Excerpt =
Merging Case Classes with Monoid and Shapeless
The other day at work I came across a structure similar to the following. The data, types, and logic have all been greatly simplified to protect you from irrelevant noise.
final case class Info(
name: Option[String] = None,
city: Option[String] = None,
friendIds: Vector[Int] = Vector.empty
)Essentially, all of our fields are either Option or Vector. Later we have some code that’s building our Info data using something like the following.
// Query for profile info, setting the name and city fields if they exist.
def getProfileInfo(id: Int): Future[Option[Info]] =
db.getProfileRecord(id).map(_.map(r => Info(name = r.name, city = r.city)))
// Query for friend info, setting the friendIds field.
def getFriendInfo(id: Int): Future[Option[Info]] =
db.getFriends(id).map(_.map(r => Info(friendIds = r.friendIds)))
// Fetch all info sources, joining the results.
def getAllInfo(id: Int): Future[Either[String, Info]] =
for {
optProfileInfo <- getProfileInfo(id)
optFriendInfo <- getFriendInfo(id)
} yield (optProfileInfo, optFriendInfo) match {
case (Some(profileInfo), Some(friendInfo)) =>
Right(profileInfo.copy(friendIds = friendInfo.friendIds))
case (Some(profileInfo), None) =>
Right(profileInfo)
case (None, Some(friendInfo)) =>
Right(friendInfo)
case (None, None) =>
Left("Failed to fetch info")

Data shown =
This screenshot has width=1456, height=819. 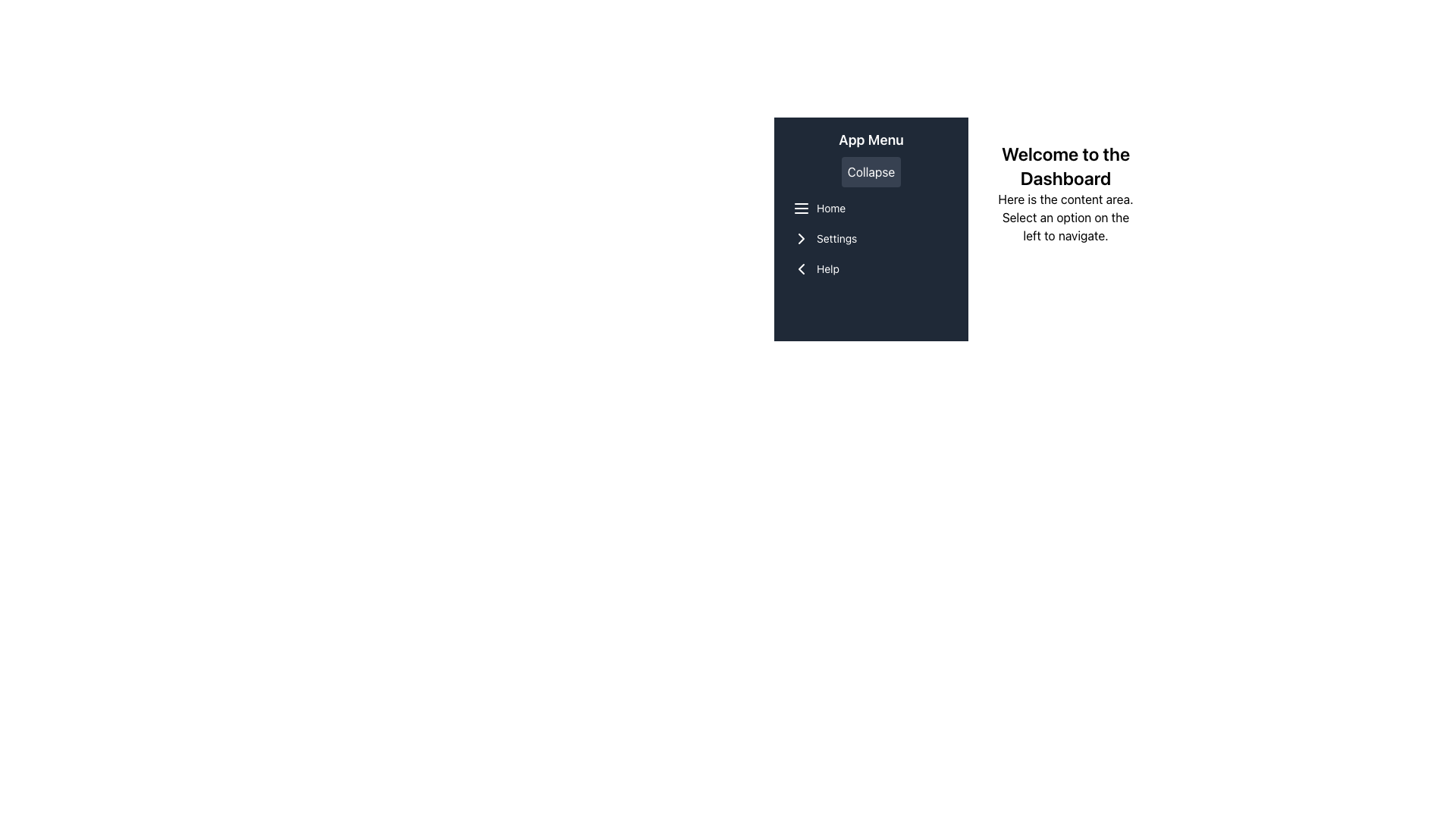 What do you see at coordinates (800, 268) in the screenshot?
I see `the 'Help' icon located to the left of the 'Help' text in the sidebar menu` at bounding box center [800, 268].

Set exercise 1 =
In the post on merging case classes, condense the paragraph that opens with "The other day at work" into one shorter sentence that keeps its main facts.
Set exercise 2 =
Extract a passage from the post on merging case classes: begin at the words "def getFriendInfo(id: Int): Future[Option[Info]]" and stop after the words "optProfileInfo <- getProfileInfo(id)".
Set exercise 3 =
Using the post on merging case classes, answer the following:
(a) What default value does the friendIds field of Info have?
(b) Which method builds an Info by setting only the friendIds field?
(c) What does getAllInfo yield when both optProfileInfo and optFriendInfo are None?

Written response 1 =
The author found a structure like the one shown while at work, with its data, types, and logic heavily simplified to remove irrelevant noise.

Written response 2 =
def getFriendInfo(id: Int): Future[Option[Info]] =
db.getFriends(id).map(_.map(r => Info(friendIds = r.friendIds)))
// Fetch all info sources, joining the results.
def getAllInfo(id: Int): Future[Either[String, Info]] =
for {
optProfileInfo <- getProfileInfo(id)

Written response 3 =
(a) Vector.empty
(b) getFriendInfo
(c) Left("Failed to fetch info")